*** Opening Given data ***

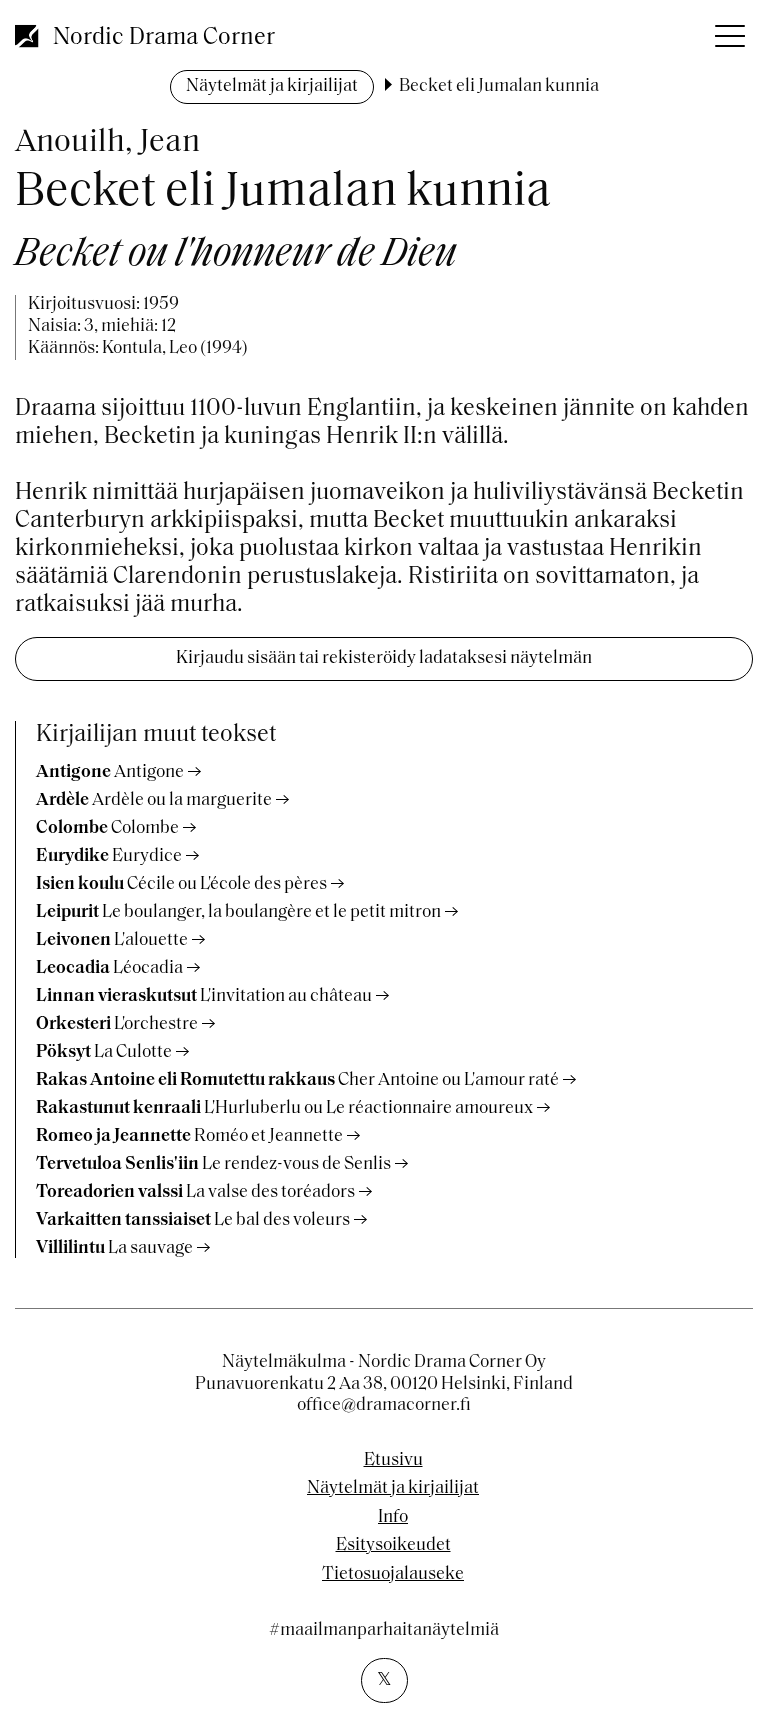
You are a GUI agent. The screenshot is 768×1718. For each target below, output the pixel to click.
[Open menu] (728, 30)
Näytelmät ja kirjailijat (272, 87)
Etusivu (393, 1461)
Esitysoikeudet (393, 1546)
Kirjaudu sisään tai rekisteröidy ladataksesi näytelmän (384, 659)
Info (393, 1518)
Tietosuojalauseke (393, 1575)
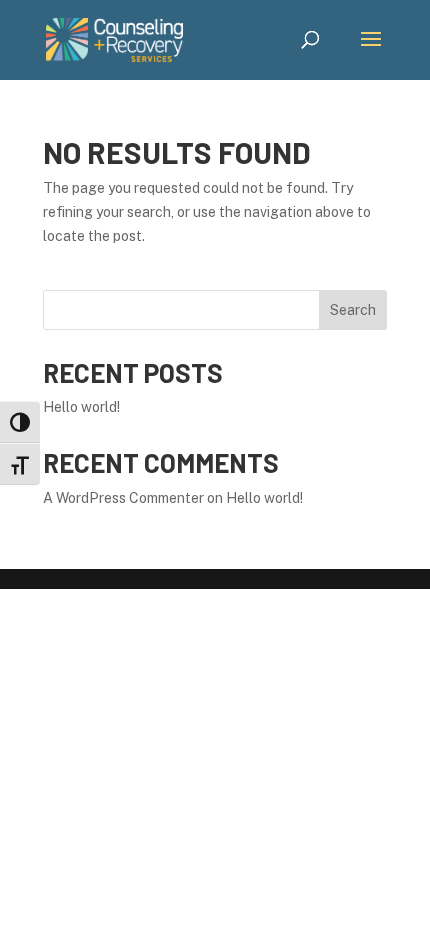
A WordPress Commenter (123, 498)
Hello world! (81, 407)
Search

*** Closing Given data ***

## Your objective
Reproduce only the lines from the line that holds "[Open menu] (728, 30)" through the end of the records, exactly as they stand, both ends included and pictures excluded.

## Your response
[Open menu] (728, 30)
Näytelmät ja kirjailijat (272, 87)
Etusivu (393, 1461)
Esitysoikeudet (393, 1546)
Kirjaudu sisään tai rekisteröidy ladataksesi näytelmän (384, 659)
Info (393, 1518)
Tietosuojalauseke (393, 1575)
A WordPress Commenter (123, 498)
Hello world! (81, 407)
Search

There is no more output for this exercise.